Question

A uniform see-saw has a length of $8m$. A boy of weight $50kg$ sits at a distance $2m$ from one end and a girl of the weight $40kg$ sits at a distance $1m$ from the other end. Is the see-saw balanced? How much should the girl shift to make the see-saw balanced?

Answer 1

Step 1: Given data

Weight of boy$=50kg$

Boy's distance$=2m$

Weight of girl$=40kg$

Girl's distance$=1m$

Step 2: Formula used

Moment of force$=Force\times Momentsarm$

If see-saw to be equilibrium, $Clockwisemomentsofforce=Anticlockwisemomentsofforce$

Here, weight is taken as a force.

▸ GIVEN DATA:
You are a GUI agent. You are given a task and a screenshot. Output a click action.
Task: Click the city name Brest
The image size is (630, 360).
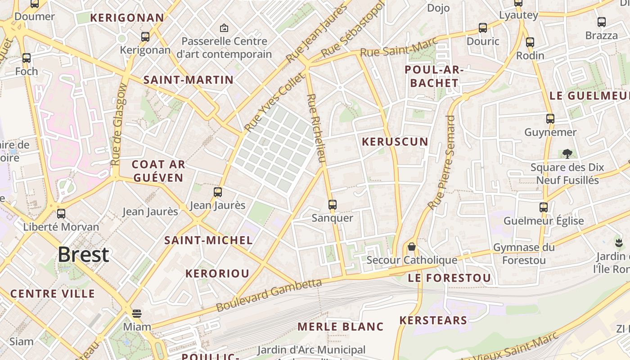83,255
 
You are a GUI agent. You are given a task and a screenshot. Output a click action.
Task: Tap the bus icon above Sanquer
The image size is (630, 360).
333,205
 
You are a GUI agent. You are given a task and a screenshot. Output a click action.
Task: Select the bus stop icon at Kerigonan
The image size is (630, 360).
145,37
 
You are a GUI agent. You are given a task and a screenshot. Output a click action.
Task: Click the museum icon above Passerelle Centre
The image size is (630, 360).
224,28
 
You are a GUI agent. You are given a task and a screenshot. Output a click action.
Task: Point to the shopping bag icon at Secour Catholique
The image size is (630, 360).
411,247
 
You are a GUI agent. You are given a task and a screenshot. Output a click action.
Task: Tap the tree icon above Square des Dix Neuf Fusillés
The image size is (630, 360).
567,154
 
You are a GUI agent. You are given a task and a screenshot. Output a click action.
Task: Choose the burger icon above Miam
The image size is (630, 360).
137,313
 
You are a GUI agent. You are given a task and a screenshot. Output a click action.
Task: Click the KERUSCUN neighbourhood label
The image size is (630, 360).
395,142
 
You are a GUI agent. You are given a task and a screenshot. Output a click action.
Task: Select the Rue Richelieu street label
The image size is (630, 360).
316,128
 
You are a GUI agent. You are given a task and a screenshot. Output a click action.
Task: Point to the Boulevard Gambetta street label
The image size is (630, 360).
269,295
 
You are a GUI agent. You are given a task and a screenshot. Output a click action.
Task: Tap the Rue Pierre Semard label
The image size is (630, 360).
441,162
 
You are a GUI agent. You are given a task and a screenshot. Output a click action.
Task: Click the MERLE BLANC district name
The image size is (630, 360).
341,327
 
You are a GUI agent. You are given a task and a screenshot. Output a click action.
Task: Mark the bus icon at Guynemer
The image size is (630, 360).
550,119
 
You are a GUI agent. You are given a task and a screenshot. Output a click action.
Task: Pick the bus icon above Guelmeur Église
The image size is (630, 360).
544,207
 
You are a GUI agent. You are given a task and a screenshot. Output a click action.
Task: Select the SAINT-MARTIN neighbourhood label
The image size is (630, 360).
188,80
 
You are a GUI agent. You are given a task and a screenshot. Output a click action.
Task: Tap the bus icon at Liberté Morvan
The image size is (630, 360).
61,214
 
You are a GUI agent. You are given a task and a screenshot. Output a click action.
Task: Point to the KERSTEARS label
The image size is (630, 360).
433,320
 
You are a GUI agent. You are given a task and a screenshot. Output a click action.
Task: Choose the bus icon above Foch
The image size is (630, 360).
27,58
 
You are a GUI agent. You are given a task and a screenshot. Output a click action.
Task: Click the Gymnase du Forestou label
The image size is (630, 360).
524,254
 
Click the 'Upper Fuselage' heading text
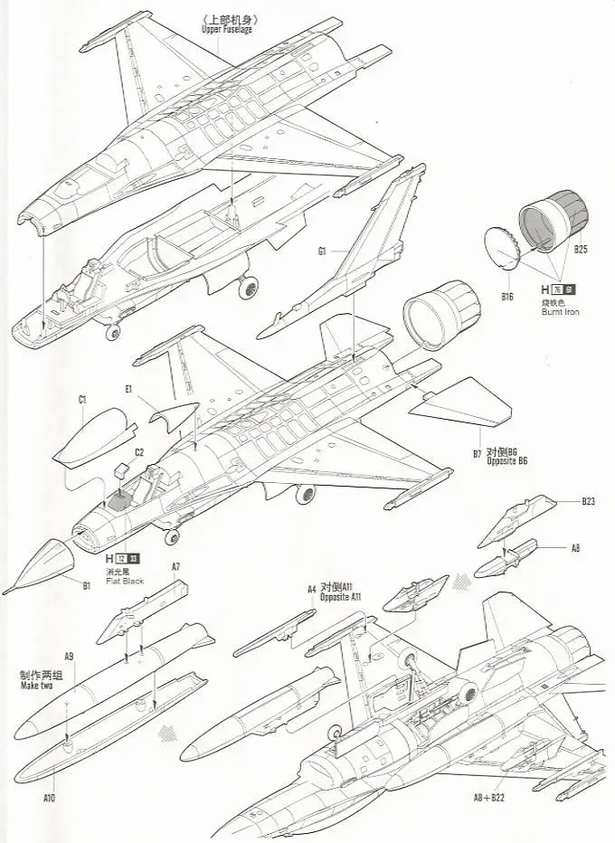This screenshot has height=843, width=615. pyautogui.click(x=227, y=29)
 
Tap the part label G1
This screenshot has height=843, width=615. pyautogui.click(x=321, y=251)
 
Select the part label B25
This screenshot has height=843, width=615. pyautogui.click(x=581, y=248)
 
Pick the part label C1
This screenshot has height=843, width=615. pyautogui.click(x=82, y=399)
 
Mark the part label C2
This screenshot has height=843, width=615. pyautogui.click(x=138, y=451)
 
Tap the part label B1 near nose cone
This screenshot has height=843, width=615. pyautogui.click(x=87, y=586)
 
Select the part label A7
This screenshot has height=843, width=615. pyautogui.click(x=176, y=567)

* * *

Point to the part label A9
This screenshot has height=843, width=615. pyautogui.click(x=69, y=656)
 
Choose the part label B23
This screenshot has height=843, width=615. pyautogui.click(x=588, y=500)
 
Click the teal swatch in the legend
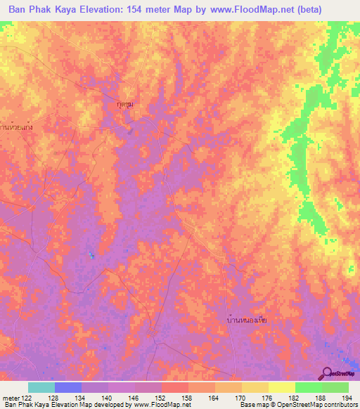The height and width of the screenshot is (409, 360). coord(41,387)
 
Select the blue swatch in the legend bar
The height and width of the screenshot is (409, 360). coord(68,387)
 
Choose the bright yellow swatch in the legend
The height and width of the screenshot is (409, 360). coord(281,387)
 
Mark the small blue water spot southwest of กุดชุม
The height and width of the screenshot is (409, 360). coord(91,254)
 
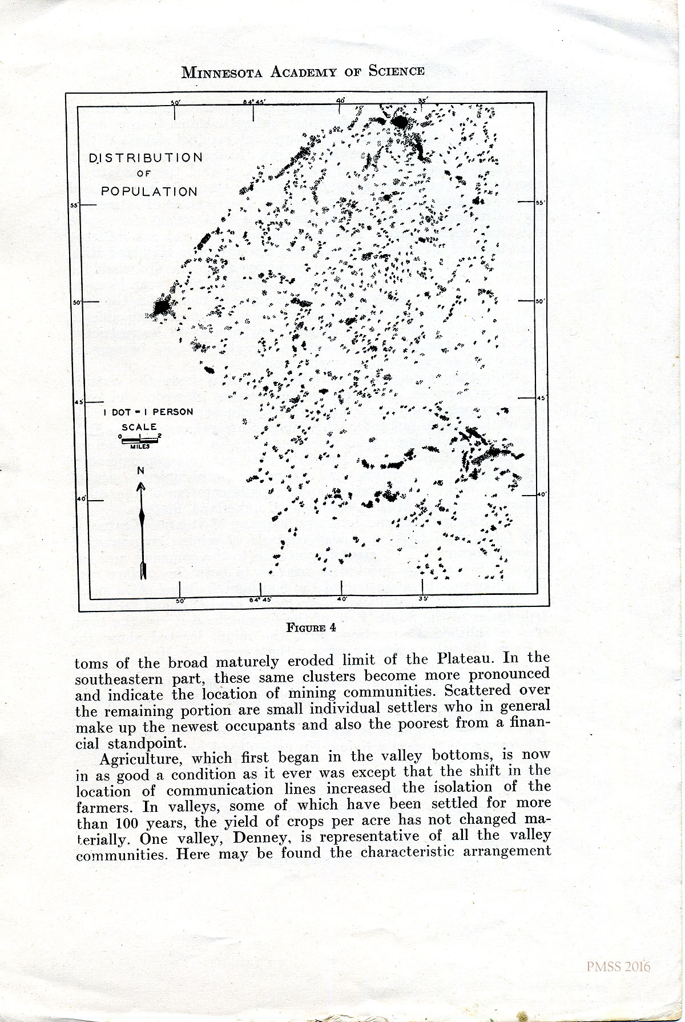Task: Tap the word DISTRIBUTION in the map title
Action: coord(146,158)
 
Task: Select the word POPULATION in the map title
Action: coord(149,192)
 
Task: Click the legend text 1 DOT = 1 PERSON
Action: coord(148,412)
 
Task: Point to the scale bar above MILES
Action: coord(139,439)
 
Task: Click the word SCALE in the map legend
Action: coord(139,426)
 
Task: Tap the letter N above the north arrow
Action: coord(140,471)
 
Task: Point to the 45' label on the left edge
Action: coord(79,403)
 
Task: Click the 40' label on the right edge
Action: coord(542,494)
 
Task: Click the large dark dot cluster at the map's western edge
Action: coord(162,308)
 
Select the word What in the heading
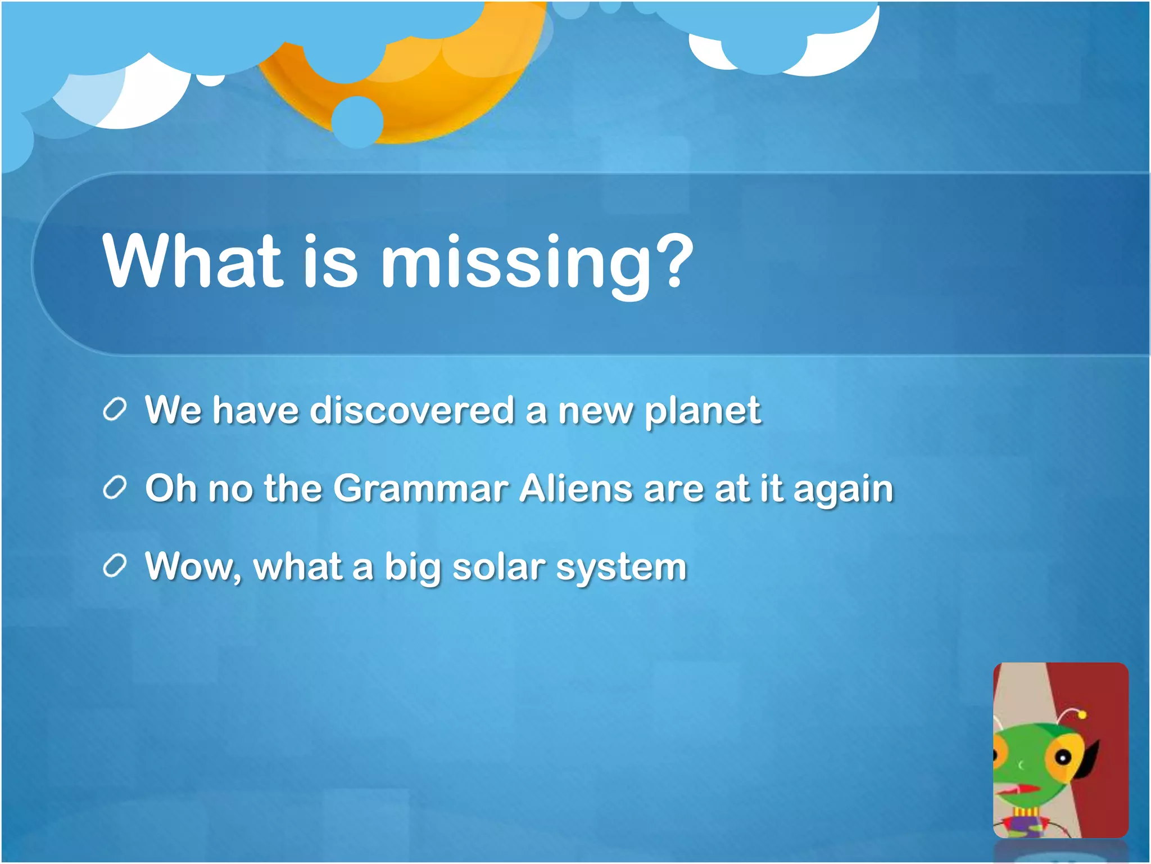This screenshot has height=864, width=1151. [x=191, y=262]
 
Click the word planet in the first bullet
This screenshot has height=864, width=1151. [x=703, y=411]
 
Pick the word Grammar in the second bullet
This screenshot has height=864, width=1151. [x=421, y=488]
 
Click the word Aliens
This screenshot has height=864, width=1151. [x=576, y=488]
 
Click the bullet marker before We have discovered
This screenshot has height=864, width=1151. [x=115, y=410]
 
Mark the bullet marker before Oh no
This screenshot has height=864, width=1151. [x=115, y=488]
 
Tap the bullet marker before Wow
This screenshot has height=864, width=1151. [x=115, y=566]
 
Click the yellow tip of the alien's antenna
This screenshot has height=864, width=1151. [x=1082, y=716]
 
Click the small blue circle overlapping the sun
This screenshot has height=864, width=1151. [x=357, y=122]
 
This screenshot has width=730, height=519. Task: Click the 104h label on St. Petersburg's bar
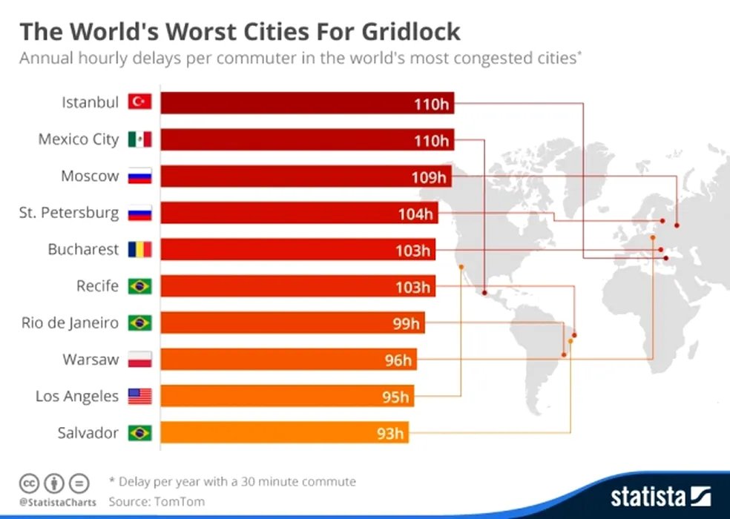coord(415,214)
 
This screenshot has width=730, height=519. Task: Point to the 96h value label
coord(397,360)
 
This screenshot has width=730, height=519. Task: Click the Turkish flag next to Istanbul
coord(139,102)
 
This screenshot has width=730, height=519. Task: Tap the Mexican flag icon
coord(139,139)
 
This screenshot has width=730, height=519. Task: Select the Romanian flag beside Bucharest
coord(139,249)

▸ DIRECTIONS:
Continue the see-saw solution from where it stops. The records were taken from a different source than the text.

▸ EXPECTED OUTPUT:
$$\begin{gathered} 50kg\times 2m=40kg\times 1m \\ 100Nm\ne 40Nm \end{gathered}$$

Hence, the see-saw is unbalanced.

Step 4: Finding the girl's distance to keep see-saw in equilibrium:

Let x be the distance of girl to keep the sea-saw in equilibrium.

$$\begin{gathered} 50kg\times 2m=40kg\times xm \\ x=\frac{100}{40}=2.5m \end{gathered}$$

Hence, to make the see-saw balanced girl should sit at $2.5m$.